A lei 14.994, sancionada pelo presidente da república, em 9/10/24, promoveu alterações no CP, na lei Maria da Penha, na lei de contravenções penais, na lei de execução penal, na lei dos crimes hediondos e no CPP. As disposições introduzidas por este novo diploma normativo tem por objetivo criminalizar condutas e agravar cominações de penas como soluções para as violências que atingem mulheres.
No entanto, esse enrijecimento no tratamento aos crimes ocorridos no âmbito da violência doméstica, não promoverão as mudanças efetivas que a violência doméstica, baseada na violência de gênero, necessita. Pretender que o punitivismo exacerbado seja a solução, sem considerar as causas complexas que envolvem o ciclo de violência doméstica, não se trata de ações suficientes para promover mudanças reais e efetivas na sociedade.
A punição jurídica e o sistema penitenciário se tornaram a primeira resposta do senso comum à insegurança pública. Ou seja, há a promessa e a ilusão de resolução dos mais diversos problemas sociais por meio do Direito Penal. No entanto, a lei Maria da Penha vai muito além do aspecto punitivo.
A responsabilização penal do autor da violência é importante, mas deve conferir prevalência às medidas de proteção, assistência, prevenção e promoção de políticas públicas. A própria lei Maria da Penha adota uma abordagem centrada no apoio à vítima e no enfrentamento da violência doméstica como um problema social, promovendo a conscientização e o fortalecimento de redes de proteção para mulheres, além de prever a punição do agressor.

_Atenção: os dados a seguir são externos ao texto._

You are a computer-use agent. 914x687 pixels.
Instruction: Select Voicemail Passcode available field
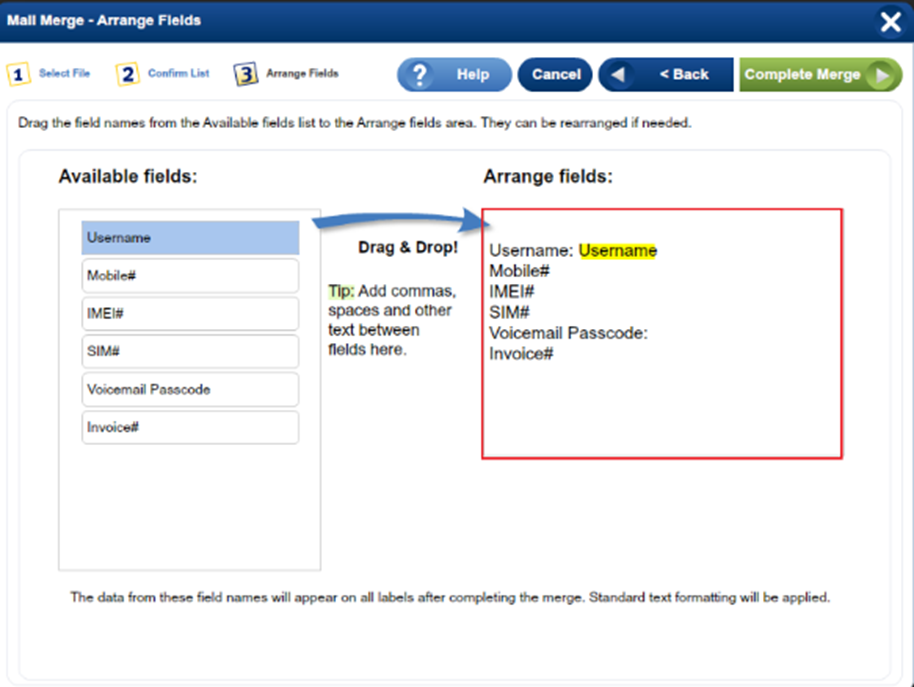pos(190,390)
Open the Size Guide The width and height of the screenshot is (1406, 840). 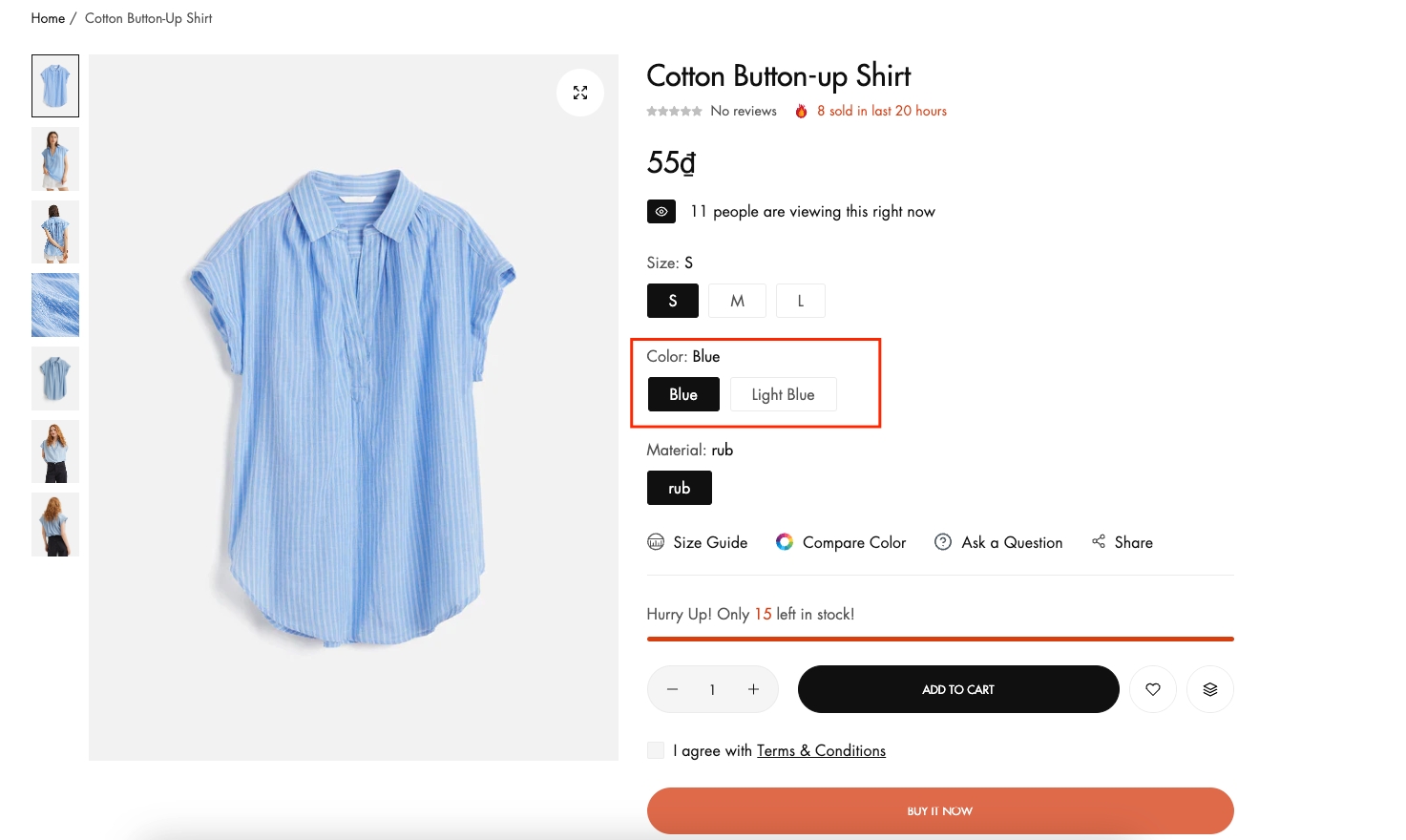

Imaginar que a esfera penal seria a solução da violência doméstica é desconsiderar toda a luta de violência de gênero que envolve os movimentos feministas. O problema da violência doméstica não pode ser simplificado, necessita ser tratado com toda a seriedade, por o gênero ser um conceito relacional, utilizado como forma primeira a dar significado as relações de poderes e justificar os papéis sociais a serem desempenhados pelas mulheres.
A lógica penal criminalizadora pode sim ser uma via política possível de enfrentamento e de diálogo sobre o fenômeno da violência de gênero. Estratégias punitivas podem ser utilizadas, concomitantemente, às demais esferas de afirmação do direito das mulheres no combate à violência doméstica.
Em verdade, as alterações legislativas, tornando o crime de feminicídio como um tipo penal autônomo e recrudescendo as penas, demonstram que a sociedade repudia a prática de crimes contra a mulher por razões do gênero. O valor simbólico dessa mudança é de grande valia, para demonstrar um basta em toda a situação de violência e opressão que envolvem o gênero. No entanto, essa atuação simbólica não pode deixar que efetivas medidas sejam tomadas, para a desconstrução de masculinidades tóxicas e violentas.
O enfrentamento das violências contra mulheres, sejam estas física, psicológica, sexual, patrimonial ou moral, exige o desenvolvimento de políticas públicas destinadas à ampliação do atendimento das redes de atendimento e de enfrentamento. A própria lei Maria da Penha apenas será efetivada quando se oferecer serviços transversais, interdisciplinares, transdisciplinares, e capilarizados, que promovam os efetivos direitos humanos das mulheres e combata a violência de gênero que perpetua por longo período na sociedade.